Please restate each entry word for word.

(Data records)

────────────────────

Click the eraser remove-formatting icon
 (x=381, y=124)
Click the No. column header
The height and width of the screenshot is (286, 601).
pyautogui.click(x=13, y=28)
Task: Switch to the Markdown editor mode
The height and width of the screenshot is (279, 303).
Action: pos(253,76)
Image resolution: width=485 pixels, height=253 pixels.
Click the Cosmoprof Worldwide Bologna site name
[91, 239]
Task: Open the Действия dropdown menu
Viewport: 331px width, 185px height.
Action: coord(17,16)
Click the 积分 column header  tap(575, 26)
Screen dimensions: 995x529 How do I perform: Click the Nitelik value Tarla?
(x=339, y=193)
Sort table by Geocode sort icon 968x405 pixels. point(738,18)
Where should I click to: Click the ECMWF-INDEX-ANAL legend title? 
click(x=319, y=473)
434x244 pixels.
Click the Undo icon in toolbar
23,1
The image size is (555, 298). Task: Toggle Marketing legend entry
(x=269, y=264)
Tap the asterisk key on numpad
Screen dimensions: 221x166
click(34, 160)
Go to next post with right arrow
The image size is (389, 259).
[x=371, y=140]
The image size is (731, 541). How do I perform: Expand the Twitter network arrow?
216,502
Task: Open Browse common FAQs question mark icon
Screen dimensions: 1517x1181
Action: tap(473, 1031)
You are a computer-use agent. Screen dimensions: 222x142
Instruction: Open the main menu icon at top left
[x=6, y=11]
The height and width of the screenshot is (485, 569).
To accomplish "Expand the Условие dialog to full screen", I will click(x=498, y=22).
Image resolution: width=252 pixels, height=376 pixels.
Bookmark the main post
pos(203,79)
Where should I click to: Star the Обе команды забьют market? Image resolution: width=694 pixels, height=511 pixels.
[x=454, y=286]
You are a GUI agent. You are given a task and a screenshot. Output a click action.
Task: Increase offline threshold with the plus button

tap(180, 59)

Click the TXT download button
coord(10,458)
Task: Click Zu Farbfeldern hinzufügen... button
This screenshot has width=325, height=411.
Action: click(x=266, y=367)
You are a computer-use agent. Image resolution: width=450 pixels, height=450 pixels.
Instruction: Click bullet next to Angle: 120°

────────────────────

**Answer section:**
Click the eraser remove-formatting icon
 (x=381, y=124)
Click the No. column header
The height and width of the screenshot is (286, 601).
pyautogui.click(x=13, y=28)
Task: Switch to the Markdown editor mode
The height and width of the screenshot is (279, 303).
Action: pos(253,76)
Image resolution: width=485 pixels, height=253 pixels.
Click the Cosmoprof Worldwide Bologna site name
[91, 239]
Task: Open the Действия dropdown menu
Viewport: 331px width, 185px height.
Action: coord(17,16)
Click the 积分 column header  tap(575, 26)
Screen dimensions: 995x529 How do I perform: Click the Nitelik value Tarla?
(x=339, y=193)
Sort table by Geocode sort icon 968x405 pixels. point(738,18)
Where should I click to: Click the ECMWF-INDEX-ANAL legend title? 
click(x=319, y=473)
434x244 pixels.
Click the Undo icon in toolbar
23,1
The image size is (555, 298). Task: Toggle Marketing legend entry
(x=269, y=264)
Tap the asterisk key on numpad
Screen dimensions: 221x166
click(34, 160)
Go to next post with right arrow
The image size is (389, 259).
[x=371, y=140]
The image size is (731, 541). How do I perform: Expand the Twitter network arrow?
216,502
Task: Open Browse common FAQs question mark icon
Screen dimensions: 1517x1181
Action: tap(473, 1031)
You are a computer-use agent. Screen dimensions: 222x142
Instruction: Open the main menu icon at top left
[x=6, y=11]
The height and width of the screenshot is (485, 569).
To accomplish "Expand the Условие dialog to full screen", I will click(x=498, y=22).
Image resolution: width=252 pixels, height=376 pixels.
Bookmark the main post
pos(203,79)
Where should I click to: Star the Обе команды забьют market? Image resolution: width=694 pixels, height=511 pixels.
[x=454, y=286]
You are a GUI agent. You are given a task and a screenshot. Output a click action.
Task: Increase offline threshold with the plus button

tap(180, 59)

Click the TXT download button
coord(10,458)
Task: Click Zu Farbfeldern hinzufügen... button
This screenshot has width=325, height=411.
Action: click(x=266, y=367)
You are a computer-use agent. Image resolution: width=450 pixels, height=450 pixels.
Instruction: Click bullet next to Angle: 120°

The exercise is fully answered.